Pienso en las casas de familia ahora transformadas en edificios de oficinas, o abandonadas a la espera de alcanzar el grado de deterioro suficiente como para alegar amenaza de ruina y para convencer a algún curador corrupto.

Pienso en los parques maltrechos, en sus columpios y balancines oxidados y en los pequeños y ancianos que alguna vez los habitaron, hoy relegados al confinamiento autista de algún juego de video, o de alguna silla mecedora con espaldar de mimbre y madera crujiente.

Pienso en los que hoy, con menos de 21 años a cuestas, jamás han visto alzarse a ninguno de los dos oncenos de su ciudad como campeones del rentado local. Pienso en los conjuntos cerrados y en los sectores exclusivos a los que no todos podemos entrar.

Pienso en la gradual y definitiva desaparición de las cosas de barrio. De la tienda de barrio. De la panadería de barrio. De la lavandería de barrio. Del restaurante y del cine de barrio. Del almacén de discos de barrio.

Y de todos esos bienes que hoy van sucumbiendo ante la llegada inatajable de inmensas, impersonales y estandarizadas cadenas de supermercados. De colosales conglomerados corporativos que de a pocos han ido transformando los grandes auditorios antes dedicados la cinematografía en aquellos nuevos ambientes cómodos y fríos denominados múltiplex.

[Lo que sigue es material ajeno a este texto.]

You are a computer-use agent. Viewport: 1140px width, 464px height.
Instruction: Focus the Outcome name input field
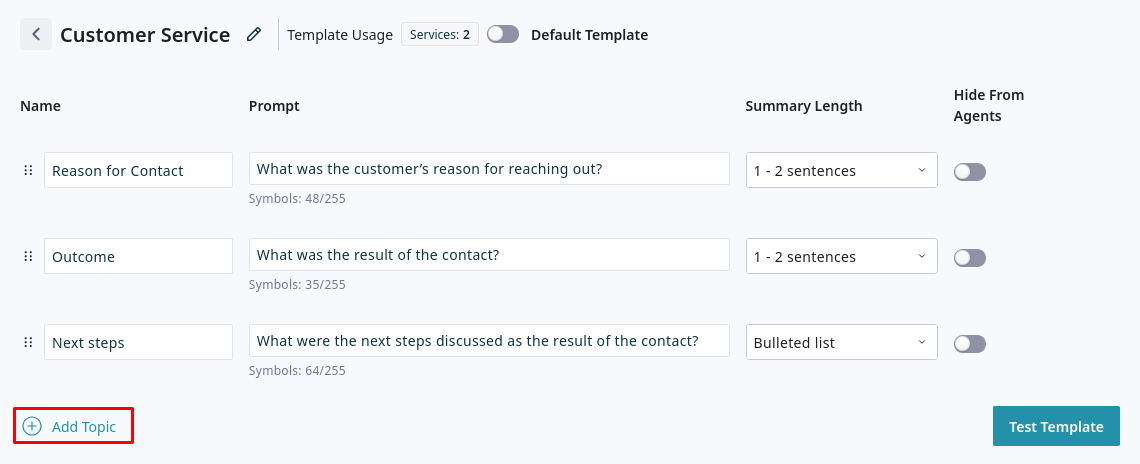pos(138,257)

Pienso en el vallenato romántico, que de repente comenzó a convertirse en la opción musical primordial en lo tocante a cigarrerías, bares, discotecas y demás. En nuestra vida nocturna sometida a las oleadas cambiantes de turno. En el reggaetón trepidando desde los amplificadores de los centros nocturnos. Y no dejo de dolerme al contemplar que si bien desde que estoy vivo las cosas ya andaban mal, hoy parecen estar aun peor que en aquel lejano y añorado entonces.

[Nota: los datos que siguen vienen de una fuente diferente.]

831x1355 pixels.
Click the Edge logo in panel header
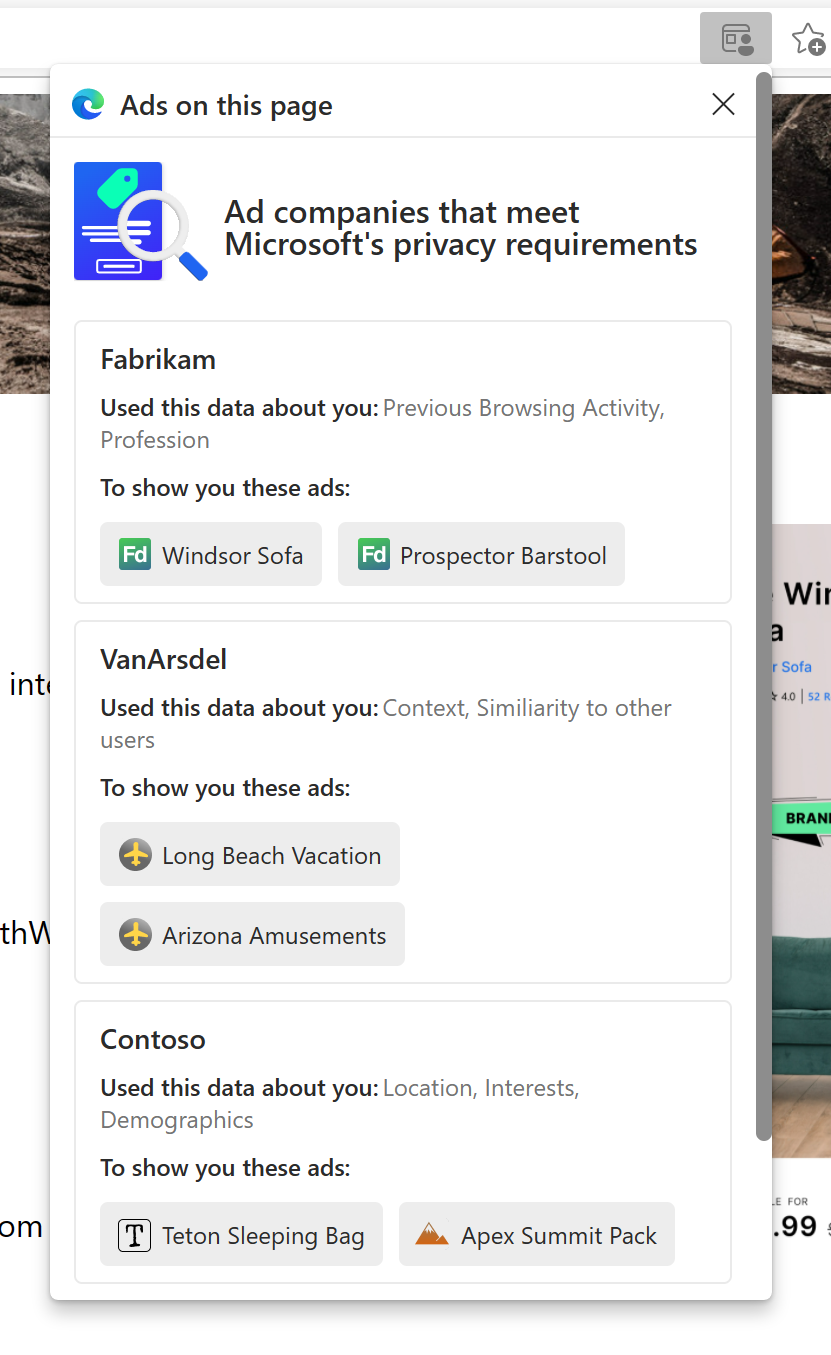(88, 104)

Pienso que ya no hay peinadores, ni solterones, ni bidés. Y que ya pocos contemporáneos tienen idea de lo que es un bidé, un solterón o un peinador. Pienso que el jardín de la casa ahora es un parqueadero. Que las habitaciones ahora son oficinas, y que los patios han sido cubiertos por cielorrasos.

Pienso que los cerros se han ido ocultando tras un montón de edificios. Y que sobre las ruinas de lo que una vez fueron salones, solares, ante la mirada desinteresada de muchos, se habrá de levantar una ciudad simétrica, encajonada y aburrida.

Pienso que ya no hay habitaciones para el servicio doméstico ni comedores auxiliares, ni baños de emergencia, ni chimeneas. Porque ahora la propiedad es asunto de horizontalidad y no de verticalidad. Pienso que las familias son otras, y que una vez los abuelos no puedan evitar marcharse entonces algún constructor habrá de convertirlas en aparcaderos o en los cimientos para un centro comercial y empresarial cuyo nombre sin duda habrá de ser del tipo ‘Infinity Offices».

Hoy es atardecer de viernes y ahora, cuando estoy a un poco más de un mes de tener 33 me voy preguntando qué habrá de ser de este espacio que hoy habito y que, sin que haya nada que yo yo pueda hacer, habrá de convertirse en la propiedad de otro. Porque me voy a morir. 

Hoy pienso que mi Bogotá cada vez es menos de sí misma y más de los otros. De las sedes locales de almacenes internacionales de grandes superficies. De las grandes cadenas del mundo cinematográfico y discográfico. De las tiendas que habrán de irse cuando los supermercados hayan conquistado para siempre los hábitos de una ciudad entera. De los vecindarios que habrán de convertirse en escombros para luego edificar sobre sus escombros una seguidilla de conjuntos impersonales con salón comunal y gimnasio y zona de juegos.

Pienso que todo ha cambiado, y en la mayoría de los casos no para bien. Pienso que no sólo hacemos mal a nuestro entorno natural, dado que el artificial también ha sufrido.